If the MDGs set the bar impossibly high, what should fragile states aim for? The International Dialogue on Peacebuilding and Statebuilding was created in 2008 after the Accra High Level Forum on Aid Effectiveness to devise a set of realistic peacebuilding and statebuilding objectives that address the root causes of conflict and fragility. The first Dialogue, held in Dili, Timor-Leste in April 2010, saw the formation of the g7+, “an independent and autonomous forum of fragile and conflict affected countries and regions”. At the second global meeting in Liberian capital Monrovia last week, delegates from over 40 countries, international agencies and civil society organisations had a “frank and open exchange of views” on what has worked, what hasn’t and what can be done starting now.
“The problem is, you guys don’t trust us,” Timor Leste’s finance minister Emilia Pires told the donor countries, urging them to lose their control freak attitude. But delegates from fragile states were just as harsh regarding their own responsibilities, with one Togolese speaker suggesting that citizens of donor countries would refuse to spend another penny on aid if they knew where most of the money went. There was disagreement on using the term “fragile”, with some arguing that it stigmatised countries, other that it was simply being realistic and could be useful in determining whether particular kinds of assistance should be granted. One participant claimed that fragile would be an improvement on the state his country was in at present.

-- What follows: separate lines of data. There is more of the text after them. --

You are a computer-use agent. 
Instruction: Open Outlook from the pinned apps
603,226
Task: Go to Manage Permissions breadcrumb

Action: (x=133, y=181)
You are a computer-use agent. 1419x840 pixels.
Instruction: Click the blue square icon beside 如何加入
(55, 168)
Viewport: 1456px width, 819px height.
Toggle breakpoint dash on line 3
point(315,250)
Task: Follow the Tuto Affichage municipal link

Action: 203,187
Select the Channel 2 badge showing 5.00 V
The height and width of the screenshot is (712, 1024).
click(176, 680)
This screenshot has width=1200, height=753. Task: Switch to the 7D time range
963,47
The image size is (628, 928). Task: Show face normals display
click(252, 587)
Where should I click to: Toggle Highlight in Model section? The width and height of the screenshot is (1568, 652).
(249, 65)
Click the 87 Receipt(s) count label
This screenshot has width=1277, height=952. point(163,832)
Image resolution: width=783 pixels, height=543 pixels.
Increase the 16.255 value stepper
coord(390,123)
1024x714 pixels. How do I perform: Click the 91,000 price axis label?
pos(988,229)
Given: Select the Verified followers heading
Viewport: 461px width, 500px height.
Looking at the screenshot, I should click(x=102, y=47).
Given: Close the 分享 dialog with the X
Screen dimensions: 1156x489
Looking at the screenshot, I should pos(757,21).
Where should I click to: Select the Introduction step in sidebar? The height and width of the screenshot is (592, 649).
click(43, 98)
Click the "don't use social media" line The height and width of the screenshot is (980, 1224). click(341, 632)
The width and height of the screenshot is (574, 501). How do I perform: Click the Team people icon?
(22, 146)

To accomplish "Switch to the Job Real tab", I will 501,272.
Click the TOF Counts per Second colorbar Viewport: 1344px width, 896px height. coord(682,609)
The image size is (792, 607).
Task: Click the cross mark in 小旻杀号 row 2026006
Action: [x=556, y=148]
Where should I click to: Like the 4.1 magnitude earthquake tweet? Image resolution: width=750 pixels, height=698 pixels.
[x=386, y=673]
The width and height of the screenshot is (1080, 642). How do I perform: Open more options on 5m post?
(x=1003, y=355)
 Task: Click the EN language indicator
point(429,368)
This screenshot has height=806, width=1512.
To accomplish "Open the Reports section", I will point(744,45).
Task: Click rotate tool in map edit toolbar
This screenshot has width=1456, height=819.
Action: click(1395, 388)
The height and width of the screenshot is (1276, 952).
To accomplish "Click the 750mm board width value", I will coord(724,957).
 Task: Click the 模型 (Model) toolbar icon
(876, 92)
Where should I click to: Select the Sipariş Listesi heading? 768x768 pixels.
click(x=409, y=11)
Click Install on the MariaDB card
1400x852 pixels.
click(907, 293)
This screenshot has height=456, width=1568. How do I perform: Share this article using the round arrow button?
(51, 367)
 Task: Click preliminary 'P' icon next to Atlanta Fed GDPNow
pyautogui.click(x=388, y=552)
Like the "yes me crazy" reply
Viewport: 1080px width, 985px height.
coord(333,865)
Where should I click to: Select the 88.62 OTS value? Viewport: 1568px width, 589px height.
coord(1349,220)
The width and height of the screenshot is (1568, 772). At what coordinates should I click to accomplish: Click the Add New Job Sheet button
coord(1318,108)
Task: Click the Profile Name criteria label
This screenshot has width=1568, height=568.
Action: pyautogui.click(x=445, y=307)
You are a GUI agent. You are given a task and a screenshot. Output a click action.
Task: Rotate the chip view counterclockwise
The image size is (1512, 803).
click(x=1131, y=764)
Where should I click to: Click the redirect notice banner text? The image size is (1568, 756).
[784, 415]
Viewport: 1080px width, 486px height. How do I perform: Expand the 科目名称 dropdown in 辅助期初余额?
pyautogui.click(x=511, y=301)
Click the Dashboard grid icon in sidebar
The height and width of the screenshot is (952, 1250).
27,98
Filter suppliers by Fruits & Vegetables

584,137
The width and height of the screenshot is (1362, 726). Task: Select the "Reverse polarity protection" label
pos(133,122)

Olivier Kamitatu, DR Congo’s planning minister, summed up the majority feeling, and the ambitions of the Dialogue, when he said that “The g7+ is extremely useful in giving us a common voice in international discussions, but it’s a club we’d like to leave as quickly as possible”.
The “Monrovia Roadmap”, agreed on by the whole range of development partners, defines five practical objectives for peacebuilding and statebuilding. “Establish and strengthen citizen security” is one of the five. Without security and the assurance that people can go about their daily lives in safety, the rest is meaningless. But who should implement objectives, and monitor progress? If the state hasn’t functioned for years or is seen as defending special interests, then political processes have to start by building trust among groups who may be hostile to each other, including the government and civil society. Therefore the Roadmap calls on states to “Foster inclusive political settlements and conflict resolution”.
Reggae legend Peter Tosh understood another of the objectives when he sang that he didn’t want peace but “equal rights and justice”. It is vital to “Address injustices and support increasing citizen access to justice”. Unemployment is a source of tension and can fuel conflict when joining an armed group may be the most attractive job available, or the only one. The objective to “Generate employment and improve livelihoods” will require a mix of labour-intensive public and community works, increased agricultural productivity, and domestic private sector development. All this costs money, and although international partners will continue to finance some activities, the objective is to “Manage revenues and build capacity for accountable and equitable social service delivery”. It’s an ambitious set of objectives, but as Liberian President Ellen Johnson Sirleaf pointed out in her closing remarks, “The challenges are huge, but they’re not bigger than challenges we’ve faced in the past”.